The .5in Vickers was large, heavy and suffered from jams even though it rarely actually broke. (How do you define reliability?) it also didn't have a particularly high rate of fire.
Provision of truly effective ammo was a problem, No HE rounds and good incendiaries only came later?
Of course the Germans didn't have a heavy machine gun either in 1939/40. They were working on one but it doesn't really see service until 1941.
There was several British (mostly Vickers-made) HMGs, reliable and all that jazz, that required just a will to adopt to RAF needs by 1930s. link
Of course, both British and Germans can buy licence from USA or Italy in mid-30s.

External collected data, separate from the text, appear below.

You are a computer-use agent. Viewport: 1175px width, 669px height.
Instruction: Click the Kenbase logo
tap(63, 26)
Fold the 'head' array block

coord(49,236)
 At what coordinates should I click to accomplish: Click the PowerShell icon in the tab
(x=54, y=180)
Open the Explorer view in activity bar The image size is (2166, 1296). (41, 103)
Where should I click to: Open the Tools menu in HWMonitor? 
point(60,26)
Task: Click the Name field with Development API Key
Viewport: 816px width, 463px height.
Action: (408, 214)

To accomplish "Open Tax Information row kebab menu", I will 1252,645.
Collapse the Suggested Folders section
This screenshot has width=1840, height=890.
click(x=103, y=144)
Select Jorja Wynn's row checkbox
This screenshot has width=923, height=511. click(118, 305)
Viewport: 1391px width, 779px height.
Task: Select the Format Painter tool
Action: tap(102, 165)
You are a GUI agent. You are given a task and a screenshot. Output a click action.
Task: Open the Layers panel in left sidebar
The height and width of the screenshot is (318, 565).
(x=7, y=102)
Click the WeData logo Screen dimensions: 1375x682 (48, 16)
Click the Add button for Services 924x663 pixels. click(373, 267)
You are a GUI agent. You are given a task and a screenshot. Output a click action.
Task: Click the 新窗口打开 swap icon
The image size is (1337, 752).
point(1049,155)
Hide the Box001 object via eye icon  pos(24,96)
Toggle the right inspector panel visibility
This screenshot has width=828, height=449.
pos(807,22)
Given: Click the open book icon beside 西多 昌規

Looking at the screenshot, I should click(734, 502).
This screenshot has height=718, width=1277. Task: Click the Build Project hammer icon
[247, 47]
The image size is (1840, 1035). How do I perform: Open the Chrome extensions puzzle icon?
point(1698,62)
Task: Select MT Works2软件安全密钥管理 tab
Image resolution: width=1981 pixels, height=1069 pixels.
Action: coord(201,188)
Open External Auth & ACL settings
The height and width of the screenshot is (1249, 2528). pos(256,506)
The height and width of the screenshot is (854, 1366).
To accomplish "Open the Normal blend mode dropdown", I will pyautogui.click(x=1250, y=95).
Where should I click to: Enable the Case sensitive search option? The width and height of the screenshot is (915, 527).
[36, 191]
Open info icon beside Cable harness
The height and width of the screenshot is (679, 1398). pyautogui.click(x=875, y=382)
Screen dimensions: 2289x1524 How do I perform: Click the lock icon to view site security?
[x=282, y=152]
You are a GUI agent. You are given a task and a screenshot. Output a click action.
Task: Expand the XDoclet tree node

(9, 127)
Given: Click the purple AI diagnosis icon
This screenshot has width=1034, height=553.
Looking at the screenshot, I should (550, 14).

Both the Germans and the British advocates in these retrospective exercises have to be careful not to fall into the trap the US did historically. Over arming the planes for the engines that existed at the time.
The larger, heavier FW 190 airframe may not have worked very well with a 1940 DB 601 engine
Airframe (fuselage, wing, undercarriage, tail, controls & control surfaces) of the Fw 190V1 prototype weighted 760 kg (1765 lbs). Powerplant (engine, prop, cooling cotrols, oil system, cowling) represented around half of in-service Fw 190A's empty equipped weight - 1661 kg (3670 lbs).
Airframe of lightest P-40 ('no letter') went to 2200+ lbs.
Same with adding a cannon to early JU 87s. Even with an early Jumo 211 do you want to try sticking a cannon through the prop? and to what purpose?
An MG FF with a 55/60 round drum is certainly not a tank killer. Perhaps you could use that whacking big gun that used 20 X 138 ammo but it weighed 64kg without ammo.
Yes, I want that big whacking gun (roughly size of Hispano II), with 100 rd box, to kill some 'soft' targets - trucks, carriages, artillery. Ju 87 was no slouch in carrying ordnance, even with the earliest Jumo 211.